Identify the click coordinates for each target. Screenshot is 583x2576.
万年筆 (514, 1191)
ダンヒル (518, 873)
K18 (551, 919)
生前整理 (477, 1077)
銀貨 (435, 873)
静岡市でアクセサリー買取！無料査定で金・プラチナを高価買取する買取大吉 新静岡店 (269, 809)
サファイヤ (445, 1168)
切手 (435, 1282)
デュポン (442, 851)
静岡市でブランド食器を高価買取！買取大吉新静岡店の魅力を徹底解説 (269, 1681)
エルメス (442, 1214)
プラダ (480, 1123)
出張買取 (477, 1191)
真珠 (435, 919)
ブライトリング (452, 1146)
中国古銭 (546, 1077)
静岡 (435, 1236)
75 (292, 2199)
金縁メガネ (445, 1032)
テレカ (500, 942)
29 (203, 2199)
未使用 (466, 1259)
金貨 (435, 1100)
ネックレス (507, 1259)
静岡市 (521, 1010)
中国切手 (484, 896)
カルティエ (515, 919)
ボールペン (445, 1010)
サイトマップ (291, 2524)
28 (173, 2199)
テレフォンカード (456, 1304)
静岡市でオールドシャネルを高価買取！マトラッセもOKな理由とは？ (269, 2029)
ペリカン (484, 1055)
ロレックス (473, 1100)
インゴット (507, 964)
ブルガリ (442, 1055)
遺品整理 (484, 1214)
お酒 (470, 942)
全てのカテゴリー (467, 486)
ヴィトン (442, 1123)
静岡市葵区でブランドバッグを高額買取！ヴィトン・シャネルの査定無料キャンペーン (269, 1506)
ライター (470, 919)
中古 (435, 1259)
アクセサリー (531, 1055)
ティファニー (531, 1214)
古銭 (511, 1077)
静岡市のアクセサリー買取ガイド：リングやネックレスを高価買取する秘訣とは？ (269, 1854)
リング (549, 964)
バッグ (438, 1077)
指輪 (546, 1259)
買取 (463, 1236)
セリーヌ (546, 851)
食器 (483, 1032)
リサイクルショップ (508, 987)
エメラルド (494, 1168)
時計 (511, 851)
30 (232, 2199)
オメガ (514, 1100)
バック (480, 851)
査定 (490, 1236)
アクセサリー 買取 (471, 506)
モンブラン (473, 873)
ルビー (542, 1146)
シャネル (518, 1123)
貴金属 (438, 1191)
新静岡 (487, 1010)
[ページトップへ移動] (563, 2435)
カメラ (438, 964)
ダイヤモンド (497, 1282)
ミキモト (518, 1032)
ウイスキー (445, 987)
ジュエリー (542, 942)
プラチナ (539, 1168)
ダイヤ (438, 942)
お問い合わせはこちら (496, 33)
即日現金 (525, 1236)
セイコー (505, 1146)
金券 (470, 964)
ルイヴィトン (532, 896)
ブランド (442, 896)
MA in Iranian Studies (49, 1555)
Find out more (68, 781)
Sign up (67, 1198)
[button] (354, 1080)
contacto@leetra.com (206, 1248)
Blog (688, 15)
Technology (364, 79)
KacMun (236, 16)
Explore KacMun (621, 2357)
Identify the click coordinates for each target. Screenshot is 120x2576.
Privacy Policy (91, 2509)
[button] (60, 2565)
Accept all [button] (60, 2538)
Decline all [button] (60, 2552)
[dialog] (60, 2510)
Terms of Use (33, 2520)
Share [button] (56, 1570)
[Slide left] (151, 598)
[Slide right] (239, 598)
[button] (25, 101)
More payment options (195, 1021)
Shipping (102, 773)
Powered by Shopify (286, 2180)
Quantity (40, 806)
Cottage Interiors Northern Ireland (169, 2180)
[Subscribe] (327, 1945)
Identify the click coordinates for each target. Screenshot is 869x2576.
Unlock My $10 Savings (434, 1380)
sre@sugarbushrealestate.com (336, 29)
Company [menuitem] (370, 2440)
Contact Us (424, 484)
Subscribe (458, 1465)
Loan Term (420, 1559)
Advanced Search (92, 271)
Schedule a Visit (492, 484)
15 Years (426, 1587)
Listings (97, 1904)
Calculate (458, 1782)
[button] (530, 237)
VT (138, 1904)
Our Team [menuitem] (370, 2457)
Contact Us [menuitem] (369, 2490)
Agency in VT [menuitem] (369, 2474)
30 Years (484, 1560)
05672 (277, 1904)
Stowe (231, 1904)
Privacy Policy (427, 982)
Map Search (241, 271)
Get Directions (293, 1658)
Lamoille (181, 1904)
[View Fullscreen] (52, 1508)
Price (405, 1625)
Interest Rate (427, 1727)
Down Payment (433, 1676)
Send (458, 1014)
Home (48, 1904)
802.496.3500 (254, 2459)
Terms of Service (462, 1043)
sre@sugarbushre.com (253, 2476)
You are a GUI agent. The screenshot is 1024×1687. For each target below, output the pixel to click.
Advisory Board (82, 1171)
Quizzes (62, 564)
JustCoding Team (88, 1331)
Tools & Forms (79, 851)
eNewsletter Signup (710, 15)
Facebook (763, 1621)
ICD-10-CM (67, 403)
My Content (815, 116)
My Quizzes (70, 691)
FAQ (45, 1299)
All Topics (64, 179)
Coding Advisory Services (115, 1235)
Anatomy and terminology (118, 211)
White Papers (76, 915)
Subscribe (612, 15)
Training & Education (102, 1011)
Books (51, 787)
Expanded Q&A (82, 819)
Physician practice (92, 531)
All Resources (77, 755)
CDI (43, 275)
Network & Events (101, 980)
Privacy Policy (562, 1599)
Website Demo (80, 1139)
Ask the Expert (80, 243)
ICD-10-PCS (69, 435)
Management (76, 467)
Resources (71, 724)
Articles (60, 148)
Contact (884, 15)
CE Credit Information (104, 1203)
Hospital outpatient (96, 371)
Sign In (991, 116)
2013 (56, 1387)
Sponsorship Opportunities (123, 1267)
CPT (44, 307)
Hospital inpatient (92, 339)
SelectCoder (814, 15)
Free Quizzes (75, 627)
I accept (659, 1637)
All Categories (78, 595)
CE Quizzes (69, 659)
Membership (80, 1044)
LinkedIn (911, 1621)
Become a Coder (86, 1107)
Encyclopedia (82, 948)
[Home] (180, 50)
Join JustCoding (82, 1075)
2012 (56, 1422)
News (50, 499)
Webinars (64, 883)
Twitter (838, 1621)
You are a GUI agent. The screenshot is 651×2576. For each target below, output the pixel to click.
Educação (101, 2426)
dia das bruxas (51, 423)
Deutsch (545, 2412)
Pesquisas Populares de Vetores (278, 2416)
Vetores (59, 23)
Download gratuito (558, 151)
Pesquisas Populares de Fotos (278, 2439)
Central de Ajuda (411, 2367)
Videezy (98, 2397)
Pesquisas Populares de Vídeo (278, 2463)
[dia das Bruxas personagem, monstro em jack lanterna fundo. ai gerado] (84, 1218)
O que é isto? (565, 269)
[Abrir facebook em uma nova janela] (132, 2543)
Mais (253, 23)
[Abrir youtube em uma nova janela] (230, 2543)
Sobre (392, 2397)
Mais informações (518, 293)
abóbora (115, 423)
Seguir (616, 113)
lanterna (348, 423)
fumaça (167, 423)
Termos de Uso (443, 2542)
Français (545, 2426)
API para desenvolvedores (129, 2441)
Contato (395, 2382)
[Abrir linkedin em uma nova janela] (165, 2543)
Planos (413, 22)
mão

— What needs to be done —
Transcribe the full listing, matching it exactly.

— Result for this exercise —
Identify the click coordinates for each target. Screenshot is 583x2576.
万年筆 (514, 1191)
ダンヒル (518, 873)
K18 (551, 919)
生前整理 (477, 1077)
銀貨 (435, 873)
静岡市でアクセサリー買取！無料査定で金・プラチナを高価買取する買取大吉 新静岡店 (269, 809)
サファイヤ (445, 1168)
切手 (435, 1282)
デュポン (442, 851)
静岡市でブランド食器を高価買取！買取大吉新静岡店の魅力を徹底解説 (269, 1681)
エルメス (442, 1214)
プラダ (480, 1123)
出張買取 (477, 1191)
真珠 (435, 919)
ブライトリング (452, 1146)
中国古銭 (546, 1077)
静岡 (435, 1236)
75 (292, 2199)
金縁メガネ (445, 1032)
テレカ (500, 942)
29 (203, 2199)
未使用 (466, 1259)
金貨 (435, 1100)
ネックレス (507, 1259)
静岡市 (521, 1010)
中国切手 (484, 896)
カルティエ (515, 919)
ボールペン (445, 1010)
サイトマップ (291, 2524)
28 (173, 2199)
テレフォンカード (456, 1304)
静岡市でオールドシャネルを高価買取！マトラッセもOKな理由とは？ (269, 2029)
ペリカン (484, 1055)
ロレックス (473, 1100)
インゴット (507, 964)
ブルガリ (442, 1055)
遺品整理 (484, 1214)
お酒 (470, 942)
全てのカテゴリー (467, 486)
ヴィトン (442, 1123)
静岡市葵区でブランドバッグを高額買取！ヴィトン・シャネルの査定無料キャンペーン (269, 1506)
ライター (470, 919)
中古 (435, 1259)
アクセサリー (531, 1055)
ティファニー (531, 1214)
古銭 (511, 1077)
静岡市のアクセサリー買取ガイド：リングやネックレスを高価買取する秘訣とは？ (269, 1854)
リング (549, 964)
バッグ (438, 1077)
指輪 (546, 1259)
買取 (463, 1236)
セリーヌ (546, 851)
食器 (483, 1032)
リサイクルショップ (508, 987)
エメラルド (494, 1168)
時計 (511, 851)
30 (232, 2199)
オメガ (514, 1100)
バック (480, 851)
査定 (490, 1236)
アクセサリー 買取 (471, 506)
モンブラン (473, 873)
ルビー (542, 1146)
シャネル (518, 1123)
貴金属 (438, 1191)
新静岡 (487, 1010)
[ページトップへ移動] (563, 2435)
カメラ (438, 964)
ダイヤモンド (497, 1282)
ミキモト (518, 1032)
ウイスキー (445, 987)
ジュエリー (542, 942)
プラチナ (539, 1168)
ダイヤ (438, 942)
お問い合わせはこちら (496, 33)
即日現金 (525, 1236)
セイコー (505, 1146)
金券 (470, 964)
ルイヴィトン (532, 896)
ブランド (442, 896)
MA in Iranian Studies (49, 1555)
Find out more (68, 781)
Sign up (67, 1198)
[button] (354, 1080)
contacto@leetra.com (206, 1248)
Blog (688, 15)
Technology (364, 79)
KacMun (236, 16)
Explore KacMun (621, 2357)
Identify the click coordinates for each target. Screenshot is 120x2576.
Privacy Policy (91, 2509)
[button] (60, 2565)
Accept all [button] (60, 2538)
Decline all [button] (60, 2552)
[dialog] (60, 2510)
Terms of Use (33, 2520)
Share [button] (56, 1570)
[Slide left] (151, 598)
[Slide right] (239, 598)
[button] (25, 101)
More payment options (195, 1021)
Shipping (102, 773)
Powered by Shopify (286, 2180)
Quantity (40, 806)
Cottage Interiors Northern Ireland (169, 2180)
[Subscribe] (327, 1945)
Identify the click coordinates for each target. Screenshot is 869x2576.
Unlock My $10 Savings (434, 1380)
sre@sugarbushrealestate.com (336, 29)
Company [menuitem] (370, 2440)
Contact Us (424, 484)
Subscribe (458, 1465)
Loan Term (420, 1559)
Advanced Search (92, 271)
Schedule a Visit (492, 484)
15 Years (426, 1587)
Listings (97, 1904)
Calculate (458, 1782)
[button] (530, 237)
VT (138, 1904)
Our Team [menuitem] (370, 2457)
Contact Us [menuitem] (369, 2490)
Agency in VT [menuitem] (369, 2474)
30 Years (484, 1560)
05672 (277, 1904)
Stowe (231, 1904)
Privacy Policy (427, 982)
Map Search (241, 271)
Get Directions (293, 1658)
Lamoille (181, 1904)
[View Fullscreen] (52, 1508)
Price (405, 1625)
Interest Rate (427, 1727)
Down Payment (433, 1676)
Send (458, 1014)
Home (48, 1904)
802.496.3500 (254, 2459)
Terms of Service (462, 1043)
sre@sugarbushre.com (253, 2476)
You are a GUI agent. The screenshot is 1024×1687. For each target below, output the pixel to click.
Advisory Board (82, 1171)
Quizzes (62, 564)
JustCoding Team (88, 1331)
Tools & Forms (79, 851)
eNewsletter Signup (710, 15)
Facebook (763, 1621)
ICD-10-CM (67, 403)
My Content (815, 116)
My Quizzes (70, 691)
FAQ (45, 1299)
All Topics (64, 179)
Coding Advisory Services (115, 1235)
Anatomy and terminology (118, 211)
White Papers (76, 915)
Subscribe (612, 15)
Training & Education (102, 1011)
Books (51, 787)
Expanded Q&A (82, 819)
Physician practice (92, 531)
All Resources (77, 755)
CDI (43, 275)
Network & Events (101, 980)
Privacy Policy (562, 1599)
Website Demo (80, 1139)
Ask the Expert (80, 243)
ICD-10-PCS (69, 435)
Management (76, 467)
Resources (71, 724)
Articles (60, 148)
Contact (884, 15)
CE Credit Information (104, 1203)
Hospital outpatient (96, 371)
Sign In (991, 116)
2013 (56, 1387)
Sponsorship Opportunities (123, 1267)
CPT (44, 307)
Hospital inpatient (92, 339)
SelectCoder (814, 15)
Free Quizzes (75, 627)
I accept (659, 1637)
All Categories (78, 595)
CE Quizzes (69, 659)
Membership (80, 1044)
LinkedIn (911, 1621)
Become a Coder (86, 1107)
Encyclopedia (82, 948)
[Home] (180, 50)
Join JustCoding (82, 1075)
2012 (56, 1422)
News (50, 499)
Webinars (64, 883)
Twitter (838, 1621)
You are a GUI agent. The screenshot is 651×2576. For each target below, output the pixel to click.
Educação (101, 2426)
dia das bruxas (51, 423)
Deutsch (545, 2412)
Pesquisas Populares de Vetores (278, 2416)
Vetores (59, 23)
Download gratuito (558, 151)
Pesquisas Populares de Fotos (278, 2439)
Central de Ajuda (411, 2367)
Videezy (98, 2397)
Pesquisas Populares de Vídeo (278, 2463)
[dia das Bruxas personagem, monstro em jack lanterna fundo. ai gerado] (84, 1218)
O que é isto? (565, 269)
[Abrir facebook em uma nova janela] (132, 2543)
Mais (253, 23)
[Abrir youtube em uma nova janela] (230, 2543)
Sobre (392, 2397)
Mais informações (518, 293)
abóbora (115, 423)
Seguir (616, 113)
lanterna (348, 423)
fumaça (167, 423)
Termos de Uso (443, 2542)
Français (545, 2426)
API para desenvolvedores (129, 2441)
Contato (395, 2382)
[Abrir linkedin em uma nova janela] (165, 2543)
Planos (413, 22)
mão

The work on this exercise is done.